Blending Up a Brew

By Rick Lyke Published May 2011, Volume 32, Number 2

At Big Sky Brewing in Missoula, MT, blending is used for two reasons: to create unique layered flavors and for consistency.
“Every time we do a barrel-aged beer, we end up mixing 10 to12 barrels together,” says Matt Long, brewmaster at Big Sky Brewing. For beers like Ivan the Terrible Imperial Stout, the beer comes from ex-Bourbon barrels. Big Sky Kriek, a strong ale aged in a variety of French and Hungarian oak barrels that original held cabernet sauvignon and zinfandel, is blended and finished with local cherries.

When it comes to Big Sky’s award-winning Moose Drool Brown Ale, two 6,000-gallon batches are brewed and then mixed together in a 12,000-gallon brite tank. “We mix two batches together for consistency,” Long says. “We always want Moose Drool to taste the same.”

If you get to the brewery’s taproom in Missoula during the winter, you might get a chance to try Big Sky’s Winter Ale, which is a blend of Moose Drool and a hoppy IPA.

“Blending beers together is a challenge,” Long says. “You have to have foresight. We’ve found that blending malt-forward beers is often better than mixing hoppy brews.”

Mitch Steele says Stone Brewing in San Diego, CA, has “just dipped its toes into blending beers,” but says he expects to be doing more of it in the future.

If a brewer has an archive of aged beers, they will end up getting into it,” Steele says. “It’s fun and adds another element of art to the process. That’s what we all got into brewing for in the first place.”

At Stone, a couple of recent special releases were the result of blending beers from the brewery’s library. As part of the company’s 10th anniversary celebration in 2010 a special Stone Imperial Russian Stout included “eight or nine” vintages blended together, then Stone Brewing CEO Greg Koch created “GK Madman Mix” by using that beer as a base, adding another beer, along with vanilla, chipotle and other spices.

“I think we did a good job, but it was very difficult. You want to have a synergistic beer where the sum is better than the parts,” Steele says. “If you’re not getting that then why bother?”
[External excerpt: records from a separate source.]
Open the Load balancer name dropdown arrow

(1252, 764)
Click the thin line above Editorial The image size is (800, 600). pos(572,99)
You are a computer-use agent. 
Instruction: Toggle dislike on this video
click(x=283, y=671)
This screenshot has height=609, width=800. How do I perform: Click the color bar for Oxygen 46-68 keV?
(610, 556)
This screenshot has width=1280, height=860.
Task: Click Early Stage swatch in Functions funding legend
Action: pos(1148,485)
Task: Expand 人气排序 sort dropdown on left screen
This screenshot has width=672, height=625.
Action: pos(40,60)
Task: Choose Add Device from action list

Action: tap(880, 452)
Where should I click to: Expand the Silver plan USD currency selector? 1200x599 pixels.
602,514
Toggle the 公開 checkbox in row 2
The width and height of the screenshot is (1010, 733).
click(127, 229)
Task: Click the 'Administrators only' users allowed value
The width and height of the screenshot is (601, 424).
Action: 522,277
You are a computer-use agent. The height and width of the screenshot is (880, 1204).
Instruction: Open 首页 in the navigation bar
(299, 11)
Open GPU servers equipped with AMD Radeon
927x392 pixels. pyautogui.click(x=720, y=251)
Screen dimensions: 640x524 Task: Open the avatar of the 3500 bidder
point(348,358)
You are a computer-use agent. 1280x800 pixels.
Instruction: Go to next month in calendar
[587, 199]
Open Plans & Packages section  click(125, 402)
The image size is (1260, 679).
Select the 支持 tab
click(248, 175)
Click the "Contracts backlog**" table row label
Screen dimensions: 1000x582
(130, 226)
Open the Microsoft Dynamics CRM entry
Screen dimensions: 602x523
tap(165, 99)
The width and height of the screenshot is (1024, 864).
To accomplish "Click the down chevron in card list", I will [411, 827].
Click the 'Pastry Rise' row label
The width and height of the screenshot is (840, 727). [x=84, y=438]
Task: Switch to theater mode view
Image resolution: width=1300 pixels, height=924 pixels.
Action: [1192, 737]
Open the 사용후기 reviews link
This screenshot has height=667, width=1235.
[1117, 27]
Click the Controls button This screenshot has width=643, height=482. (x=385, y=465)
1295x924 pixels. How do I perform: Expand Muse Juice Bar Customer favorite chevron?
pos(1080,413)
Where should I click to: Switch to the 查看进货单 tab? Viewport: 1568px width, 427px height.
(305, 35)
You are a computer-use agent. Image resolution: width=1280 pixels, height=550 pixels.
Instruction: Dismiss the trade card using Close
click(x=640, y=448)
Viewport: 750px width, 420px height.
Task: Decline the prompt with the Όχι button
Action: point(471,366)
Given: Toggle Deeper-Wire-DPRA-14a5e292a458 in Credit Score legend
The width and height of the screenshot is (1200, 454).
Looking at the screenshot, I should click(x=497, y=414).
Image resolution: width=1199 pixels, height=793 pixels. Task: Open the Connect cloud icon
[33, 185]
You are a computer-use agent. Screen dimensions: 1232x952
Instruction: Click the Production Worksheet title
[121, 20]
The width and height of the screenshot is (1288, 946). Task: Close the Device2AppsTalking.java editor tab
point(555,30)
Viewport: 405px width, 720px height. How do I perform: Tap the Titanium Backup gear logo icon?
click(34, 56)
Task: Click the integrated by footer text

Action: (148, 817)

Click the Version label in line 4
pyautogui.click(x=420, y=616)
The blending results have been successful enough that Stone Brewing is continuing them for special projects. Lucky Bastard was released in November as a dry-hopped three-beer blend using Arrogant Bastard Ale, Double Bastard Ale, and Oaked Arrogant Bastard Ale. The 2011 Stone Imperial Russian Stout is slated to be a blend of two beers, one made with Stone’s house ale yeast and the other made with a Belgian ale yeast. Steele also hinted that an Old Guardian Barley Wine multi-year blend might be in the works for the future.

Rick Lyke drinks beer and watches trends from his home in Charlotte, N.C.